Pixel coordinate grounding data
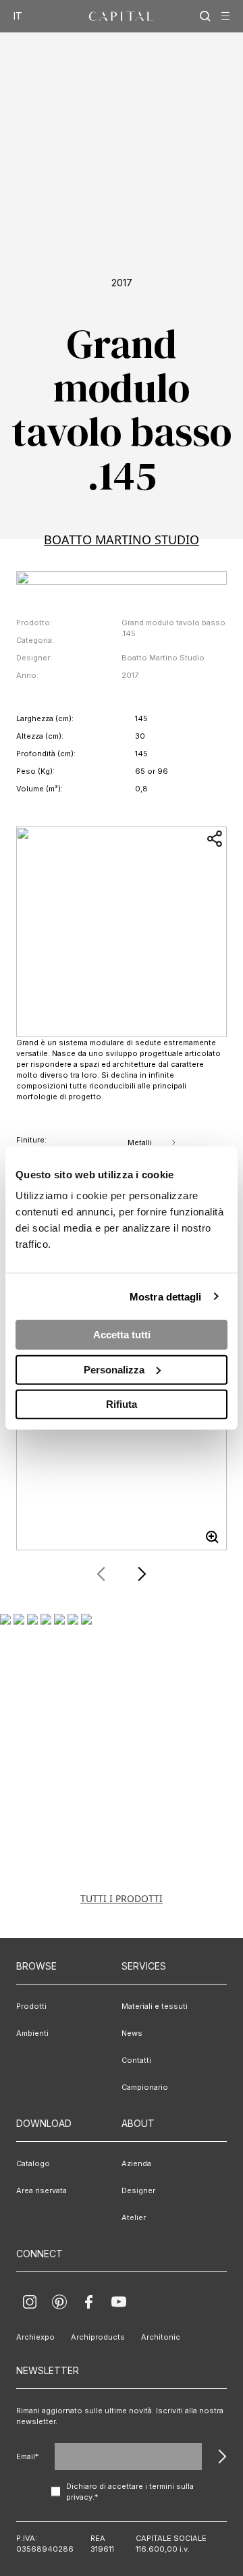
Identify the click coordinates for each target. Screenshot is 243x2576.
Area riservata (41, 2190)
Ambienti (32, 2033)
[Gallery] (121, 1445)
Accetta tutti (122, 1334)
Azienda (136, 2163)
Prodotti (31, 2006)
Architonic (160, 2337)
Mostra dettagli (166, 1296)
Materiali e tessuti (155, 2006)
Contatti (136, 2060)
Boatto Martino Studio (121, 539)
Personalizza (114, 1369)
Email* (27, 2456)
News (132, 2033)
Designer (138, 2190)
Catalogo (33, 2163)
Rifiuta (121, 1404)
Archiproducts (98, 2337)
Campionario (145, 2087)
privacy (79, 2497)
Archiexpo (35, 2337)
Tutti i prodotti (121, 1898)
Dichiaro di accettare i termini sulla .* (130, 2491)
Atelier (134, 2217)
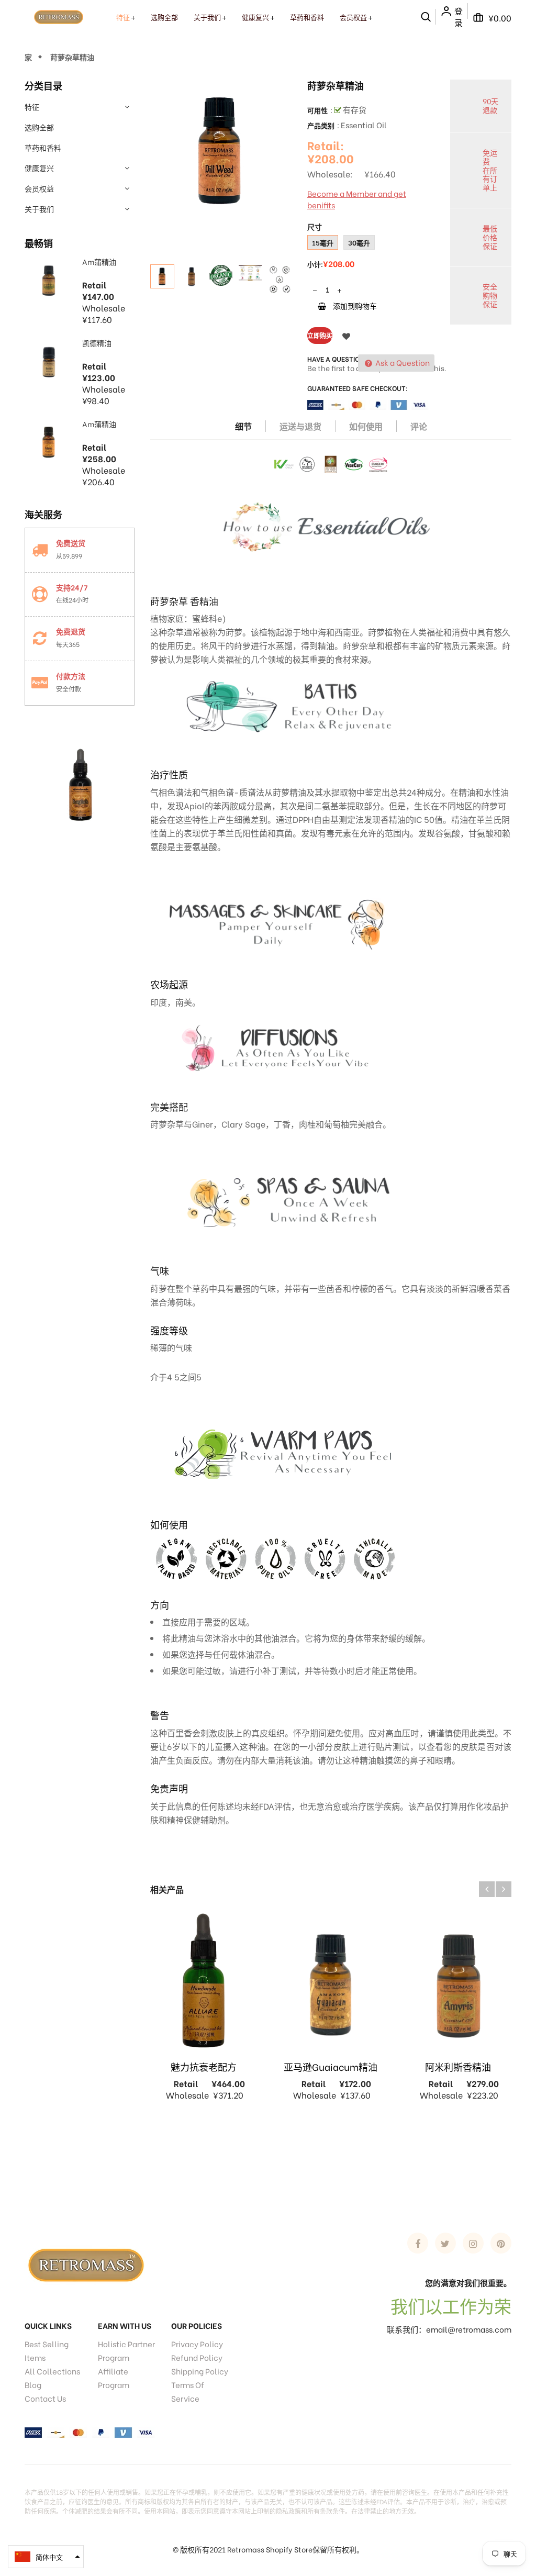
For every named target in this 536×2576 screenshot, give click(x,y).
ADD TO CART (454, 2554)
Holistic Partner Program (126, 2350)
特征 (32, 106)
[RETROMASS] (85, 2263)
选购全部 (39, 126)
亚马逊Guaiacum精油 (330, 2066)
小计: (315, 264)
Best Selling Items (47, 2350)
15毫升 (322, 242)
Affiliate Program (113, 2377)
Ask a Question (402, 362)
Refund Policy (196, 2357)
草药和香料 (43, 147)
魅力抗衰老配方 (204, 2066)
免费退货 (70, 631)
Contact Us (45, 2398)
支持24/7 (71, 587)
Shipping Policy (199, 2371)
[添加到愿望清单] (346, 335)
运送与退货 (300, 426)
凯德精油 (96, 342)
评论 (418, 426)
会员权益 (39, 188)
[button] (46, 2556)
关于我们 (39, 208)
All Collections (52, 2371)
==
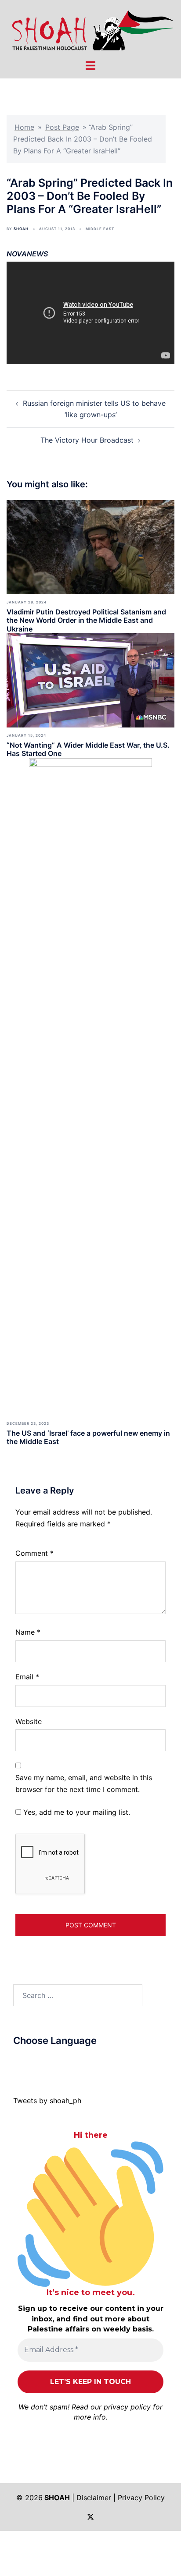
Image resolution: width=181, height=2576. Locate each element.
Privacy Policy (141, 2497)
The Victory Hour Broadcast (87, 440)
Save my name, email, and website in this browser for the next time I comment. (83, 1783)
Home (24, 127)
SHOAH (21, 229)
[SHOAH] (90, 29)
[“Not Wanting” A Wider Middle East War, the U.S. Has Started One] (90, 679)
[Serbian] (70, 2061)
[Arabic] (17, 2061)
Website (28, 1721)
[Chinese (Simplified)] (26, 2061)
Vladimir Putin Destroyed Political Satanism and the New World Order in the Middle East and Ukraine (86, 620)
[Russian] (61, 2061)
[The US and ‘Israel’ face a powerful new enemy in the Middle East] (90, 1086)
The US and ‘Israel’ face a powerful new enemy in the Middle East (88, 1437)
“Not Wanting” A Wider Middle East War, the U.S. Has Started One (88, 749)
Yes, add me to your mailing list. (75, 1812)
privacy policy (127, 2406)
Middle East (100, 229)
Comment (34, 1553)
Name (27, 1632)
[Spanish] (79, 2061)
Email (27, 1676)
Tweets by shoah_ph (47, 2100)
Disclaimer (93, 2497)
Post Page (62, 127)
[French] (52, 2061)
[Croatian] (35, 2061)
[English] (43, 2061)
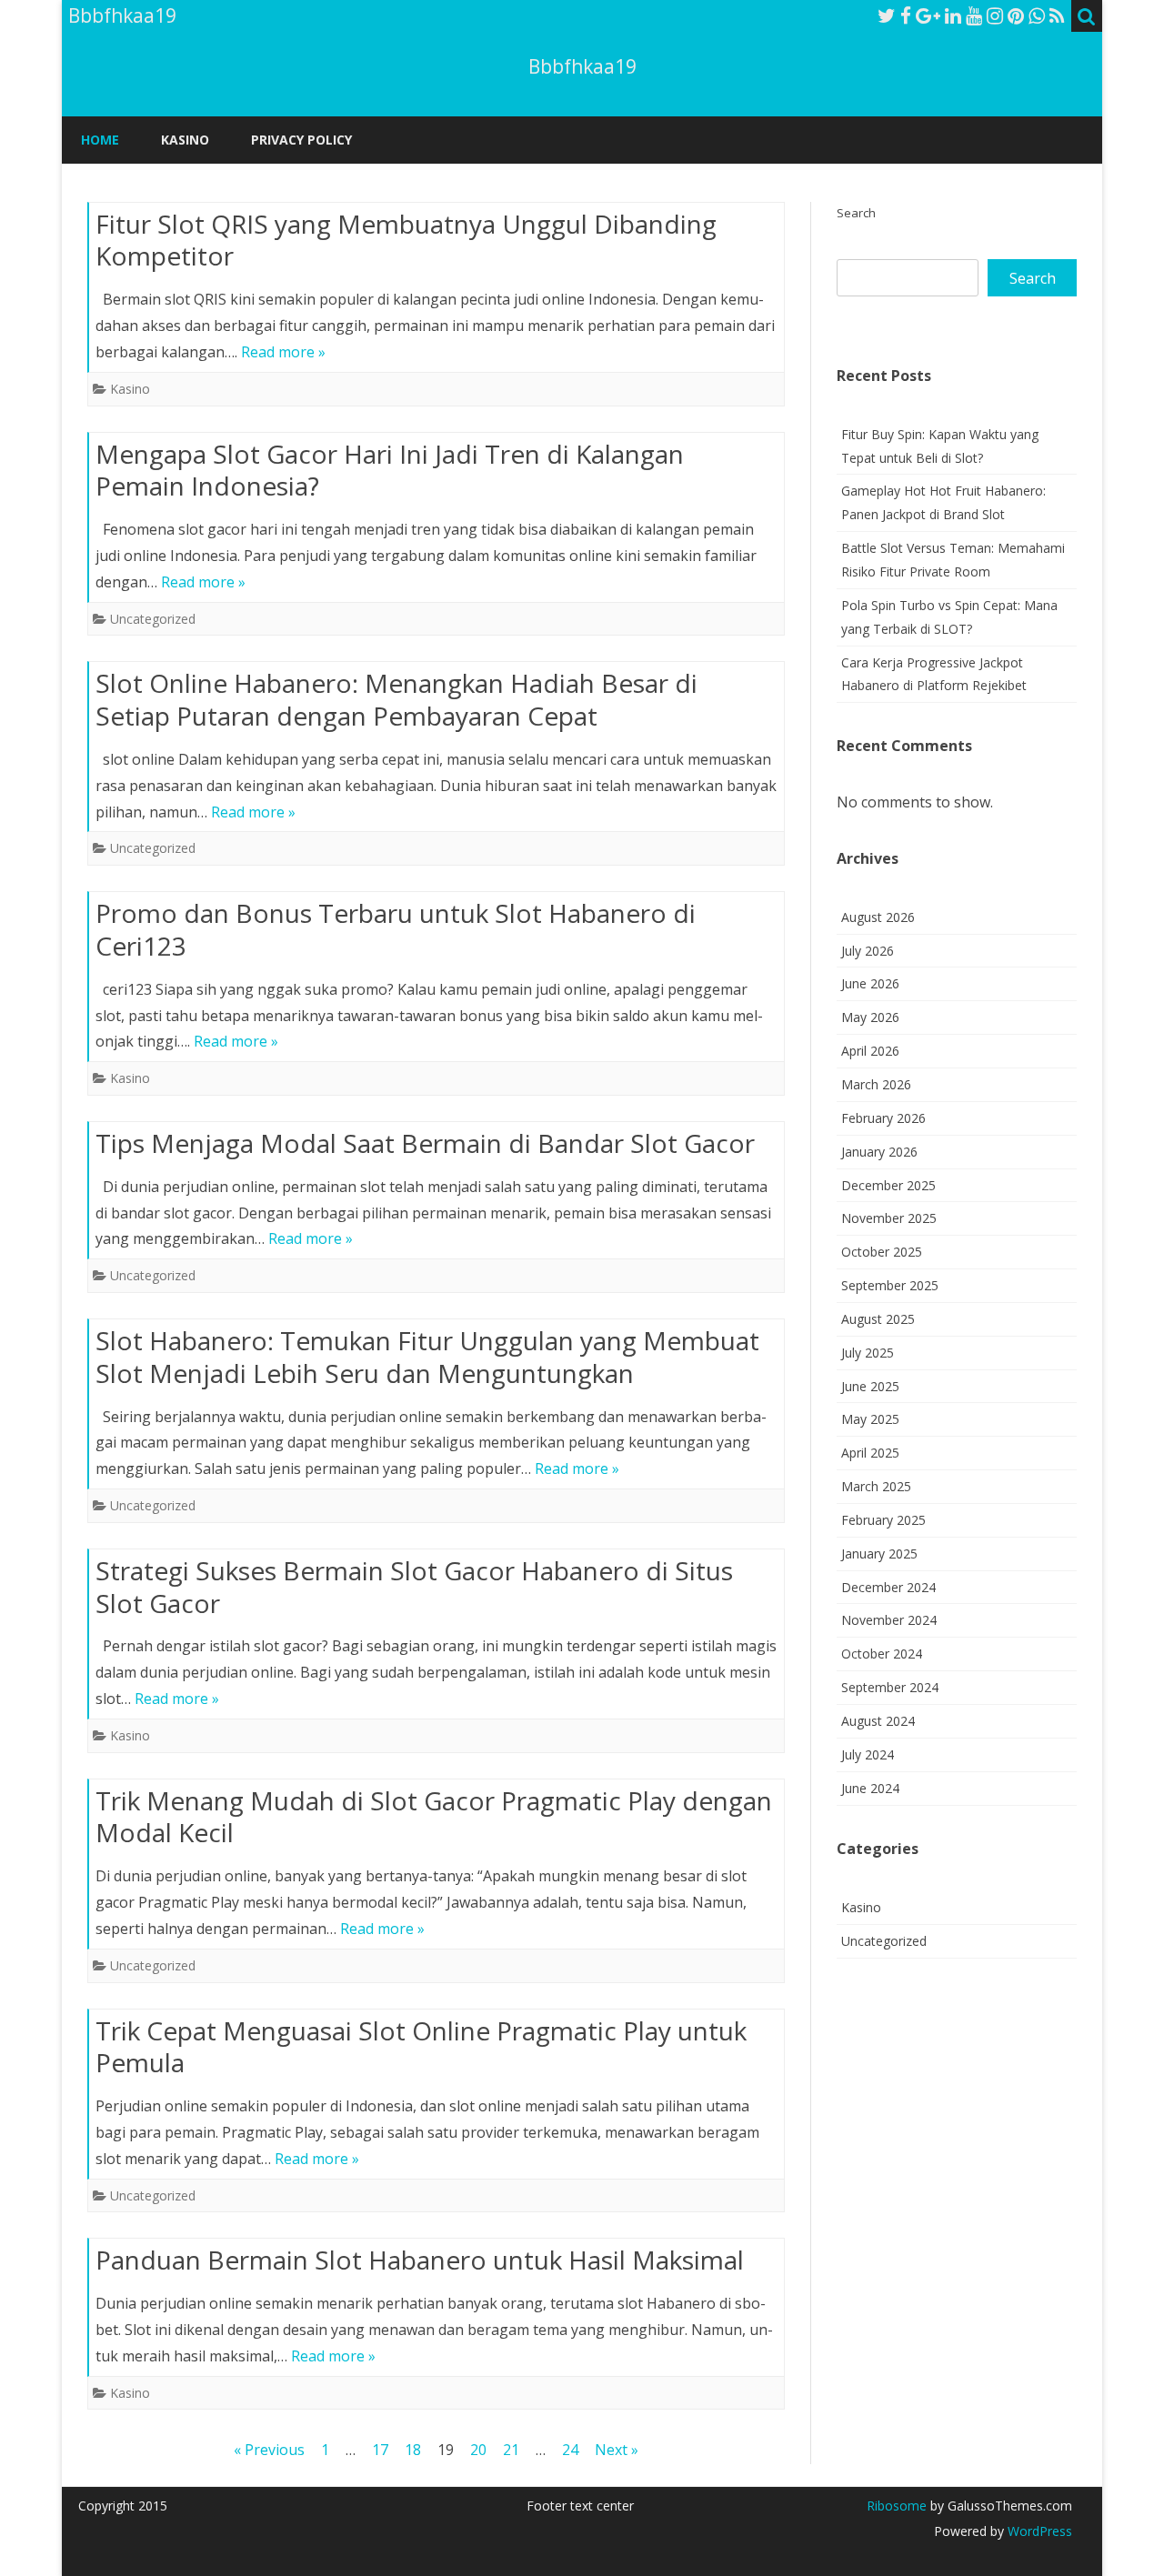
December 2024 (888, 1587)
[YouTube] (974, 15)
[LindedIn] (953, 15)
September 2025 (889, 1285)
* * *
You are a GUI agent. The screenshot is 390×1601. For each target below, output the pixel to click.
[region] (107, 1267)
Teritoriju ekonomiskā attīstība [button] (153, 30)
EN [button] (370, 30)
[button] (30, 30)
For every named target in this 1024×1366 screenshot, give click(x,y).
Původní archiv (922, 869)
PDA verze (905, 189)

- _Assignment_
Pictures are to be left out. Write out only the lines above starting at the one with "Rifiuta (121, 1404)" and ending at the one with "15毫升 (322, 242)", both lines included, exactly.

- _Answer area_
Rifiuta (121, 1404)
Archiproducts (98, 2337)
Campionario (145, 2087)
privacy (79, 2497)
Archiexpo (35, 2337)
Tutti i prodotti (121, 1898)
Dichiaro di accettare i termini sulla .* (130, 2491)
Atelier (134, 2217)
For every named target in this 536×2576 screenshot, give click(x,y).
ADD TO CART (454, 2554)
Holistic Partner Program (126, 2350)
特征 (32, 106)
[RETROMASS] (85, 2263)
选购全部 (39, 126)
亚马逊Guaiacum精油 (330, 2066)
小计: (315, 264)
Best Selling Items (47, 2350)
15毫升 (322, 242)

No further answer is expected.